EXERCISE INSTRUCTIONS:
Your answer must be the listing repeated word for word, without its pictures.

EXCERPTED DATA:
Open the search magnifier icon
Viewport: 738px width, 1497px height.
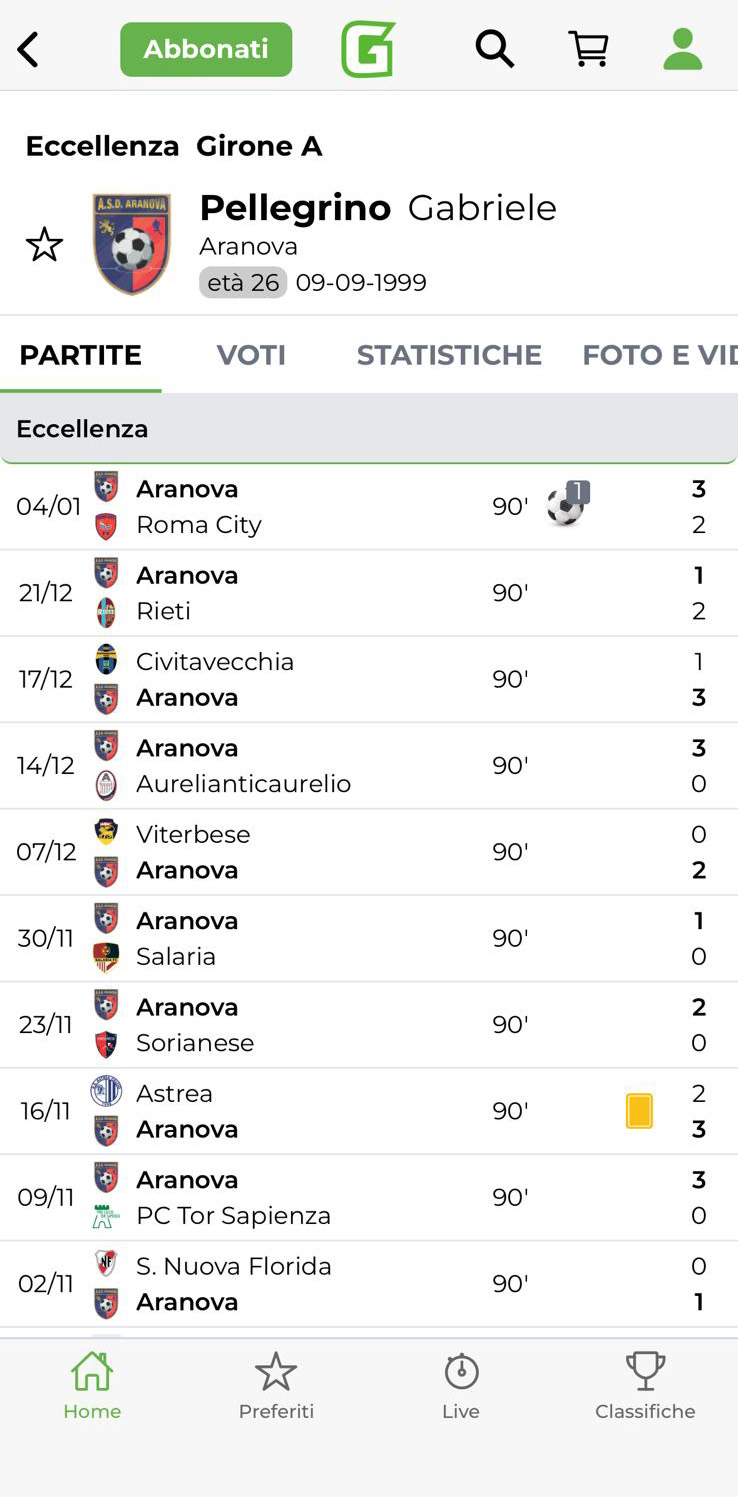(494, 48)
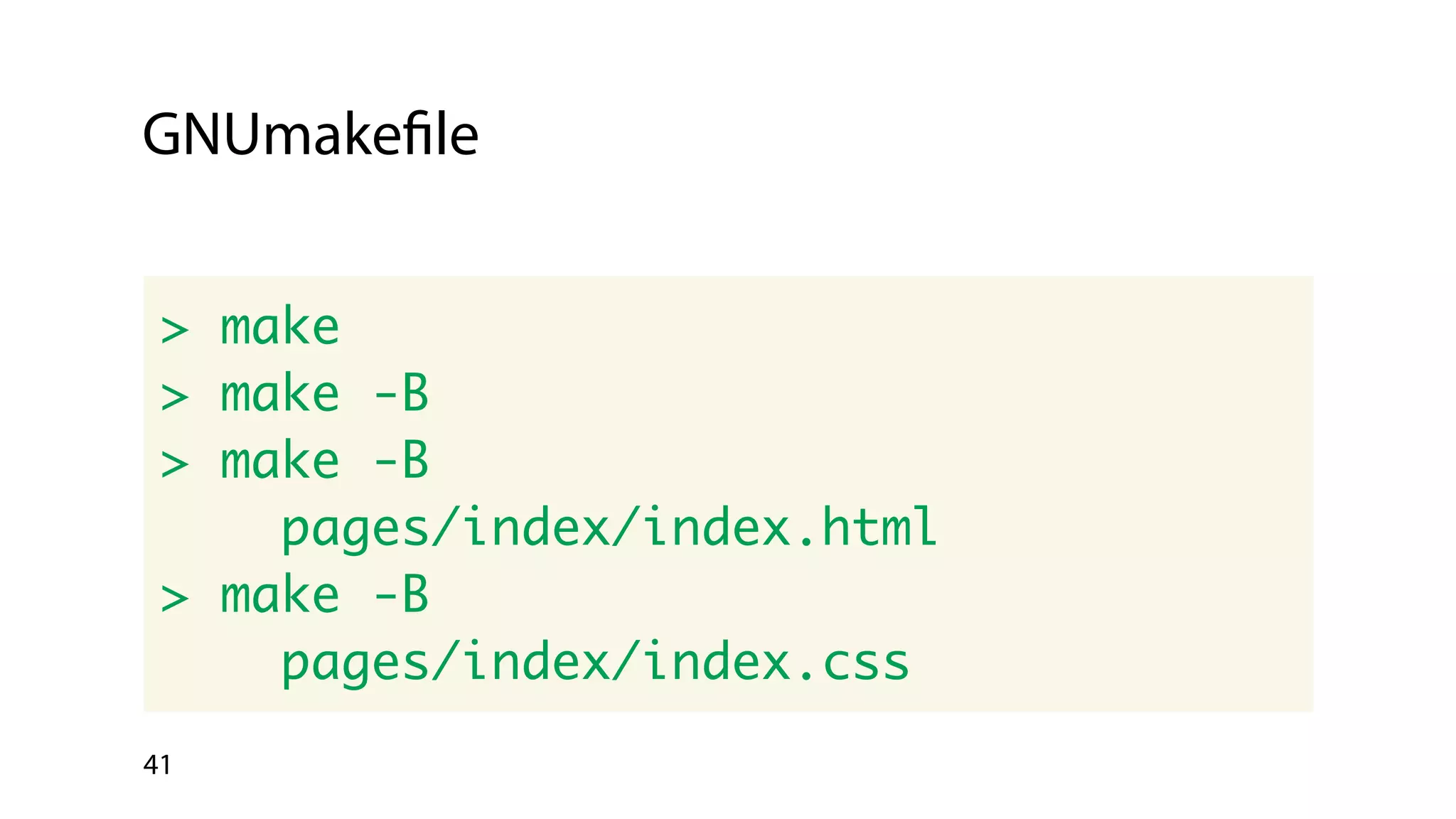The image size is (1456, 819).
Task: Click the -B flag directly above index.html path
Action: pyautogui.click(x=402, y=461)
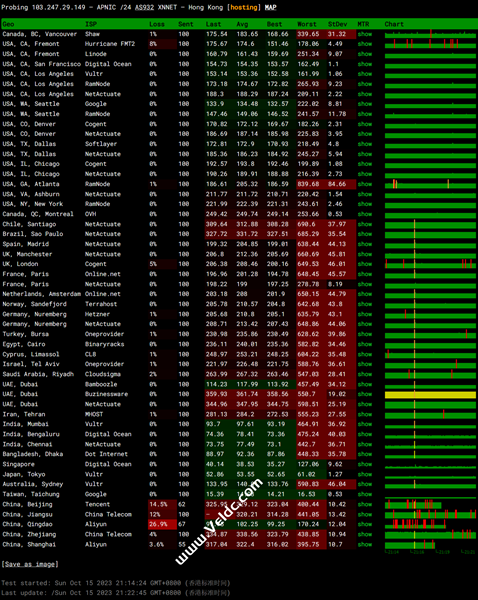Open the MAP link in header

270,7
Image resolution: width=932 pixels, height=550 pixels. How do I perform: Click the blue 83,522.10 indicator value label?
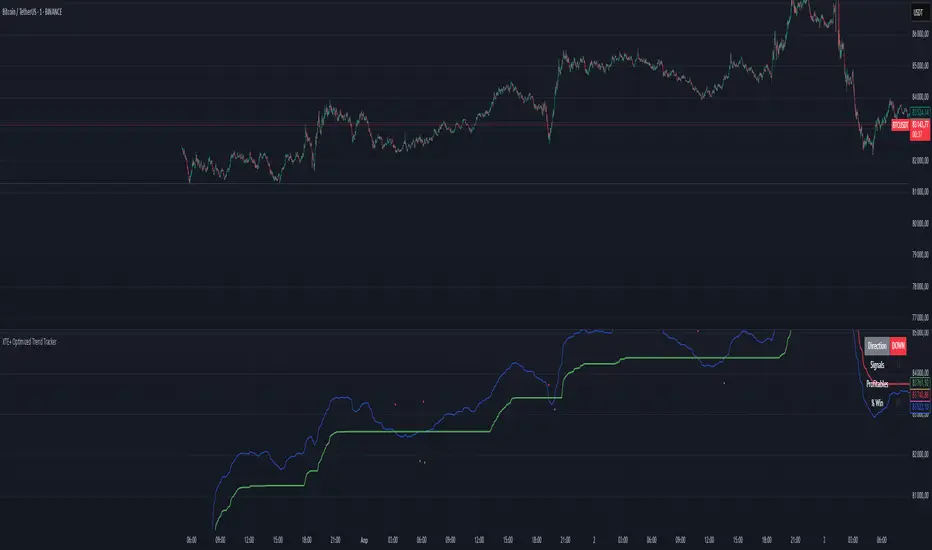(x=921, y=407)
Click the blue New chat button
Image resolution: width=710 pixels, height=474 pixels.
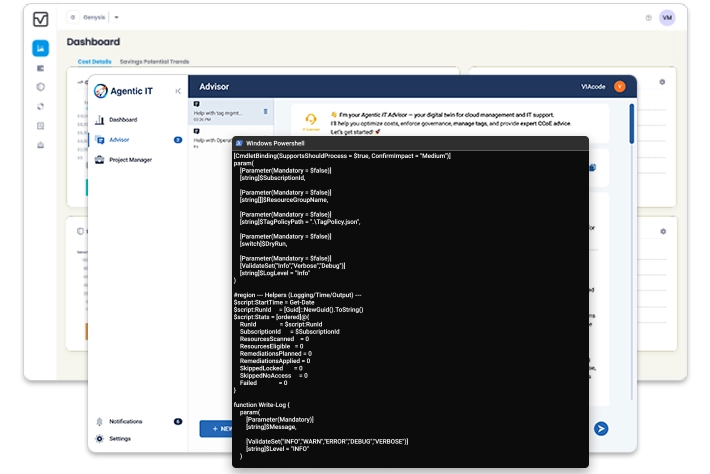[x=215, y=428]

THE COMPLETED TASK:
Open the search magnifier icon
Viewport: 738px width, 1497px height.
(494, 48)
The image size is (1456, 819).
Task: Click the -B flag directly above index.html path
Action: pyautogui.click(x=402, y=461)
Open the MAP link in header

270,7
Image resolution: width=932 pixels, height=550 pixels. How do I perform: Click the blue 83,522.10 indicator value label?
(x=921, y=407)
Click the blue New chat button
Image resolution: width=710 pixels, height=474 pixels.
[x=215, y=428]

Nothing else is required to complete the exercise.